There are too many out of amazing hiking areas on Vancouver’s North Shore to list, but here is a (completely subjective) list of three of the best. If your favourite spot isn’t listed, or I’ve missed something important about one of these three spots, let us know on the comments section below.
Capilano River Regional Park (Cleveland Dam)
The Capilano River Regional Park is a beautiful section of forest straddling the Capilano River. It extends North to Capilano Lake (an off-limits drinking water reservoir) and south to Marine Drive. You can walk the entire way, and you end up around Park Royal shopping Centre (if you start from the top, at the Lake).
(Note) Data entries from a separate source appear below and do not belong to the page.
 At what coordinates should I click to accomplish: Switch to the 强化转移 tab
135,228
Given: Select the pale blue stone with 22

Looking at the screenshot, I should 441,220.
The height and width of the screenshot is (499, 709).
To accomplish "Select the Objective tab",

There are numerous trails, and a huge number of options for a short day of hiking. There is an online map, and the trails are well signed, with small maps at many intersections, so you can never really get lost.
Unless you are hiking all the way into town, most hikes can be completed in about an hour. However, there are so many interlinking paths that you can always extend them by taking different turns. For a suggested hike, check out this one at Trail Peak.
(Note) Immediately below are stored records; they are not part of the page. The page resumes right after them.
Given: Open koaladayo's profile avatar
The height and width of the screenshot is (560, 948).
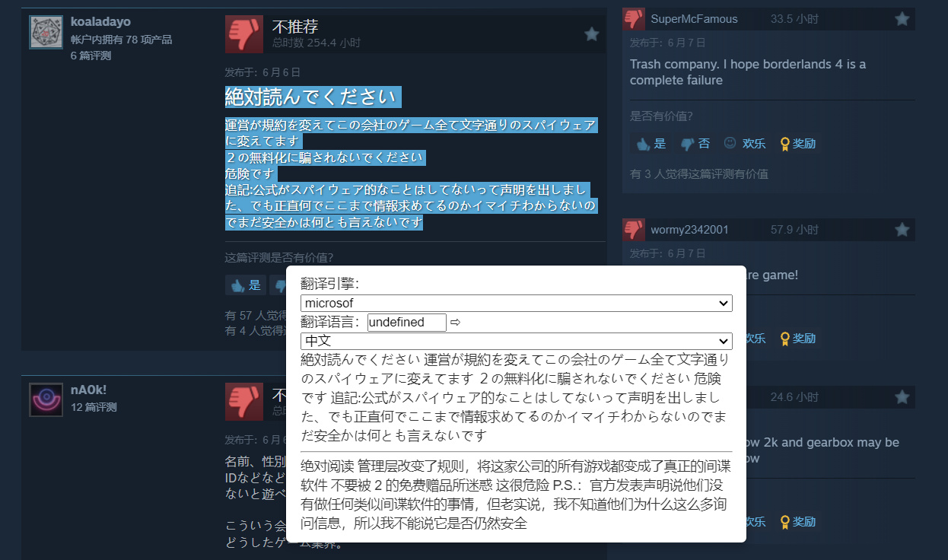Looking at the screenshot, I should pos(46,32).
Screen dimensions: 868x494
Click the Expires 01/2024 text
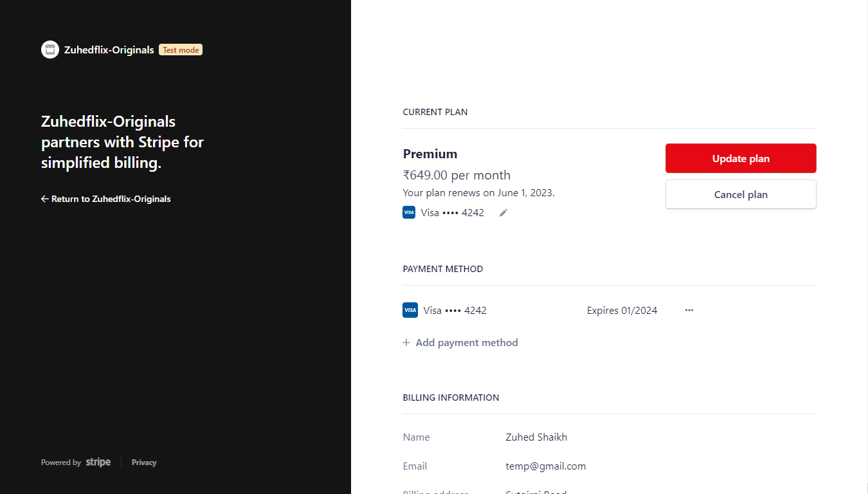[622, 310]
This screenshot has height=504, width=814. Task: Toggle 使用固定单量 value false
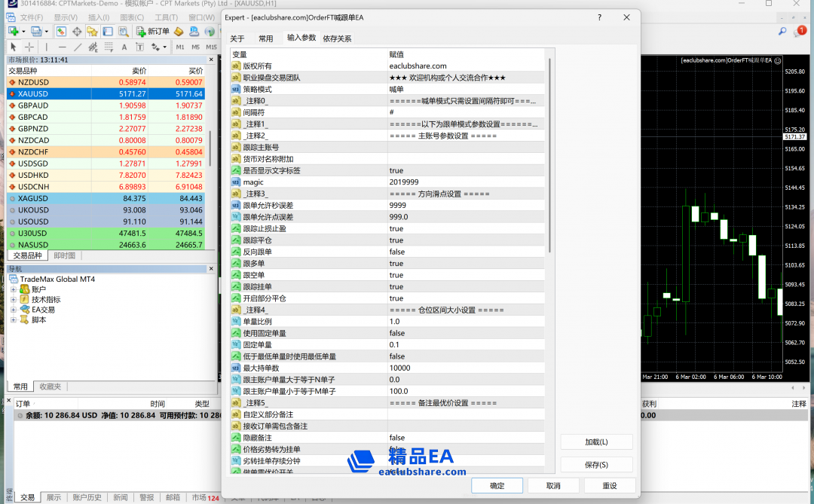(464, 333)
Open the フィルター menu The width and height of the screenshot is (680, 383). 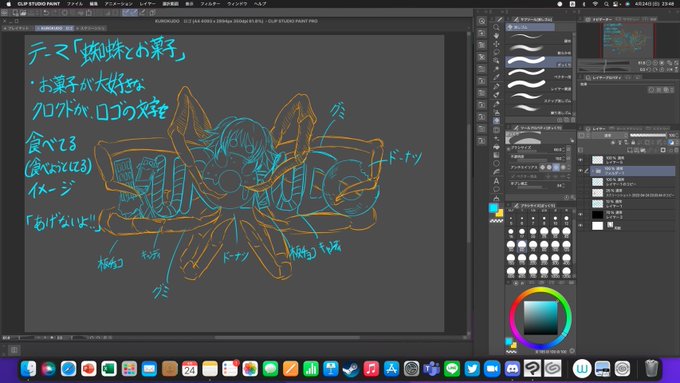[x=210, y=3]
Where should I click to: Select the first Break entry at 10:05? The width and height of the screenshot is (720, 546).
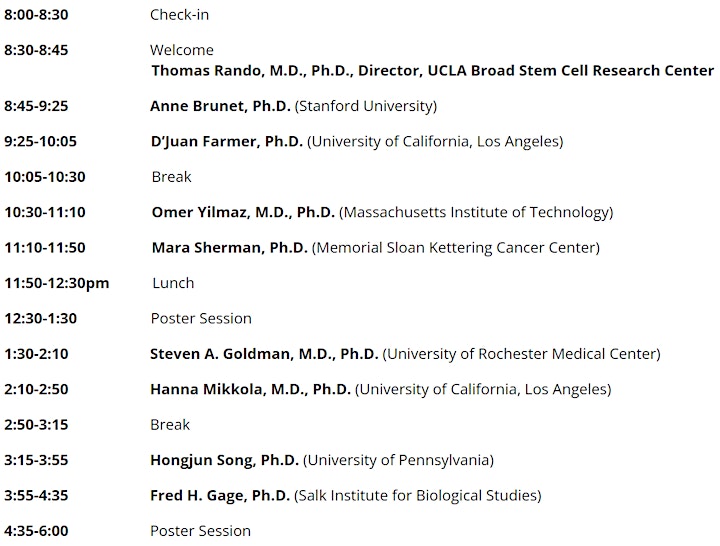click(171, 177)
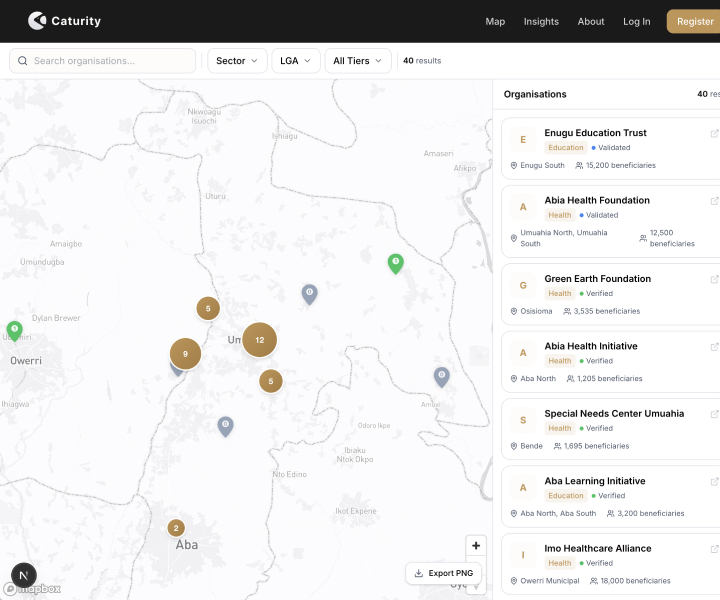The width and height of the screenshot is (720, 600).
Task: Select the cluster marker with 2 near Aba
Action: [176, 528]
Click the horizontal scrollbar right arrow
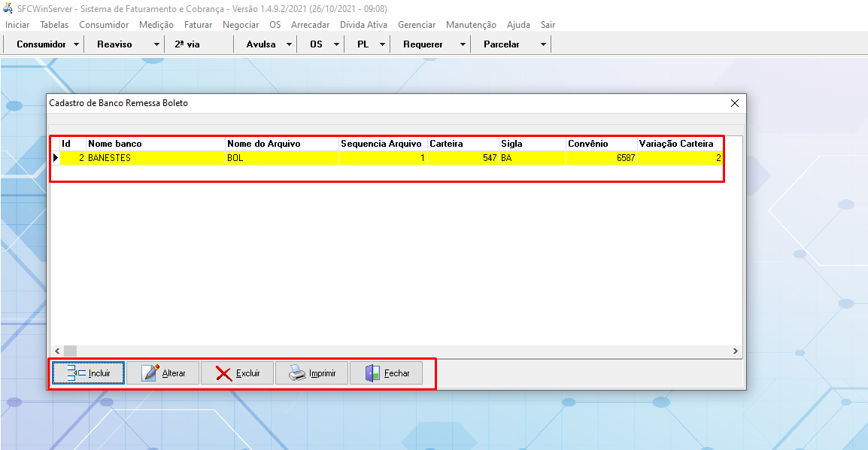This screenshot has width=868, height=450. (736, 351)
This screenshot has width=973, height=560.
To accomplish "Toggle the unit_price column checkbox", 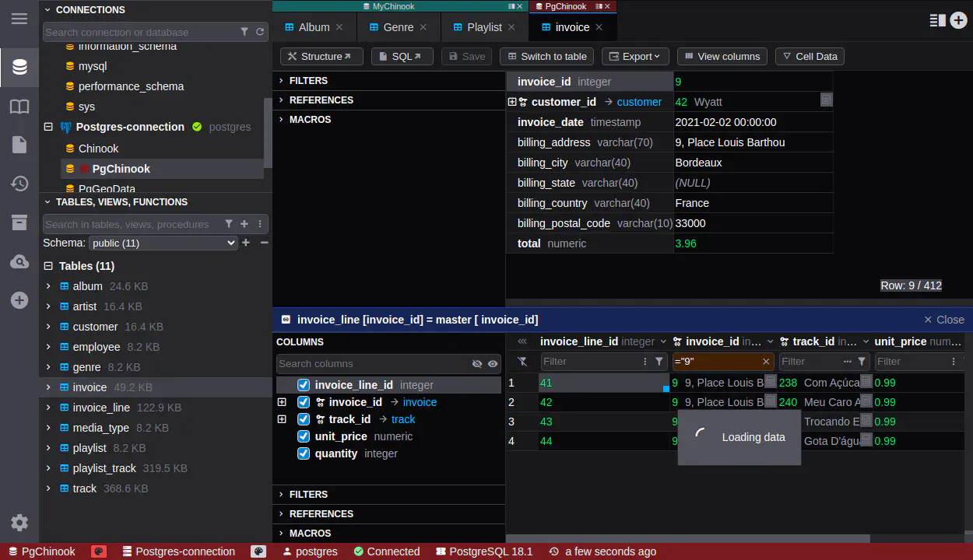I will coord(304,436).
The most interesting sections are at the north end, near the Cleveland Dam, where you can see the river from above (from the dam) and at river level (at the Second Canyon viewpoint). Make sure you take the Giant Fir trail and take a look at ‘Grandpa Capilano,’ an enormous old-growth fir.
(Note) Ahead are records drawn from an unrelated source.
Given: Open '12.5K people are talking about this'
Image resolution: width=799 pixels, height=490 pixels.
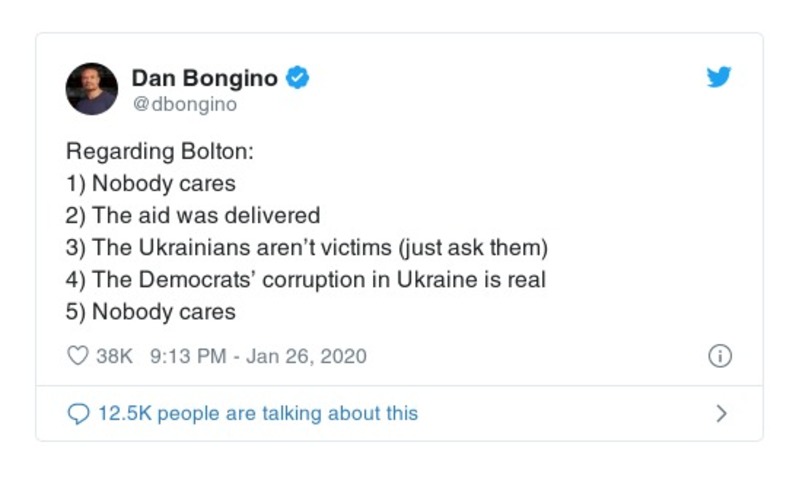Looking at the screenshot, I should [x=258, y=413].
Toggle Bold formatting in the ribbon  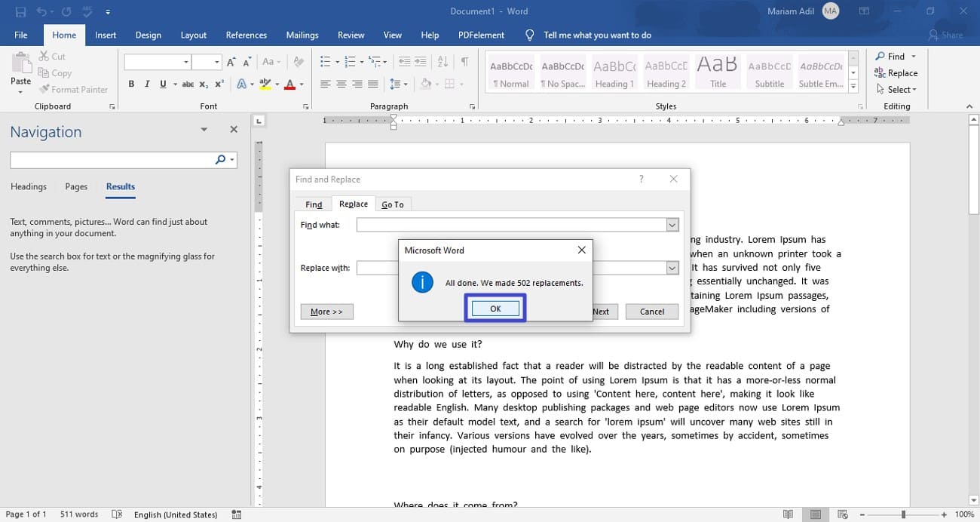click(131, 84)
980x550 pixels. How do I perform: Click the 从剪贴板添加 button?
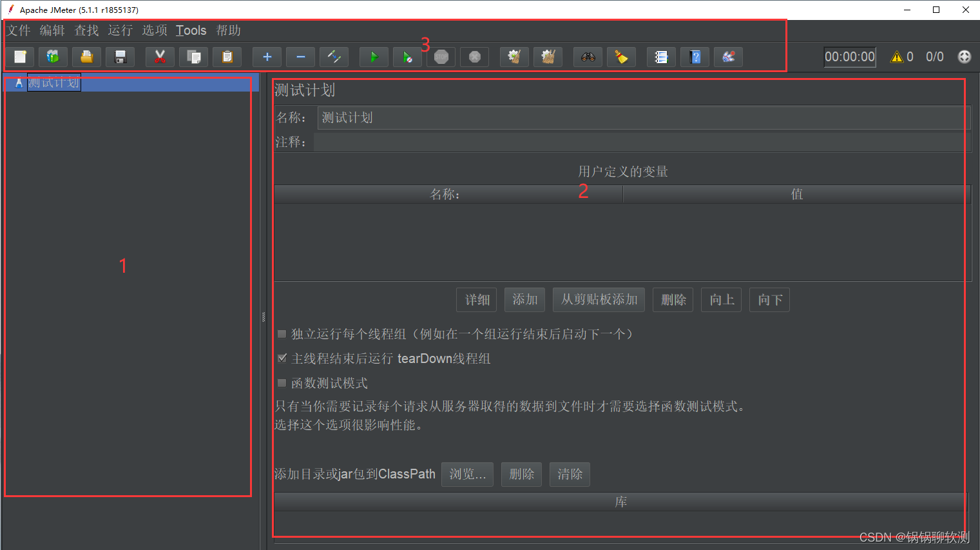(599, 299)

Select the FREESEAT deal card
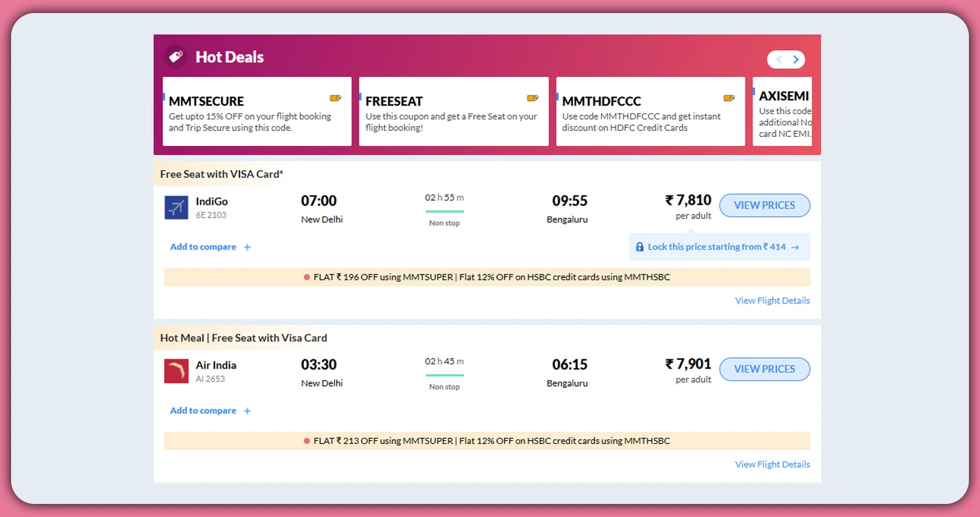[x=453, y=111]
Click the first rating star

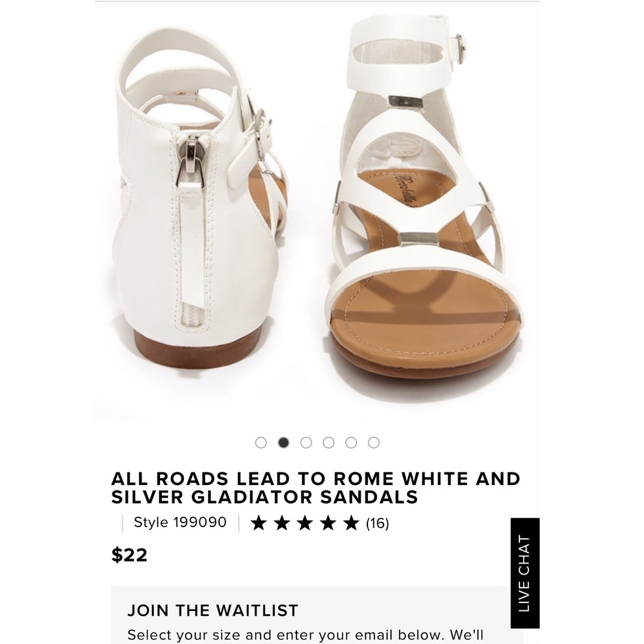[x=259, y=523]
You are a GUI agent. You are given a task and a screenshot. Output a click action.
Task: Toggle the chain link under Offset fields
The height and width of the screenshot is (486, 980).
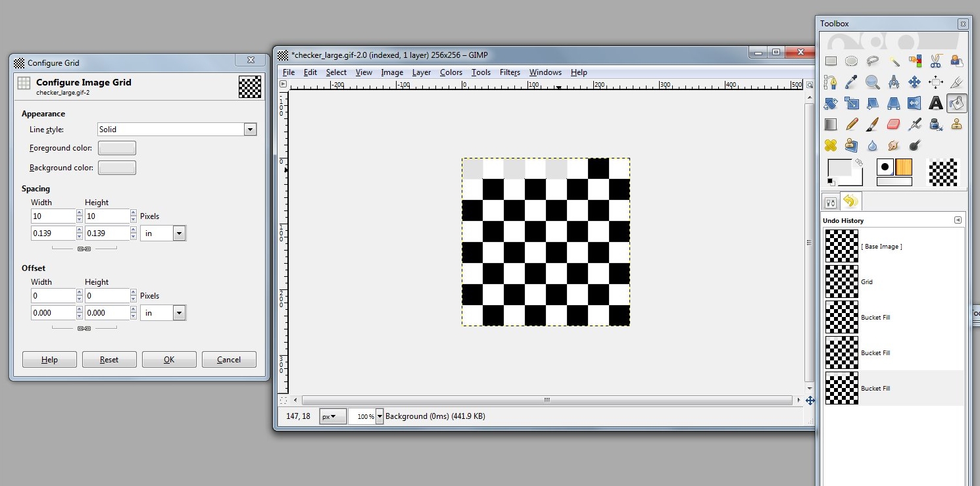(84, 328)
Another must see is the Salmon Hatchery. From July to November (and especially in October), you can see Salmon jumping up fish ladders that simulate their traditional migration upstream. It is especially interesting after a rainfall, as the fish get an instinctive boost to jump more when the water is higher.
Even if you miss this season, the hatchery provides information on the role of Salmon Hatcheries and the history of Salmon on the Capilano River.
The best thing about Capilano River Regional Park, however, is the forest that you will be walking through. It is almost entirely made up of native species of plants, with a great diversity of trees and an enormous number of ferns lining the paths. In the summer there are berries to pick, and there are always birds and squirrels to be found.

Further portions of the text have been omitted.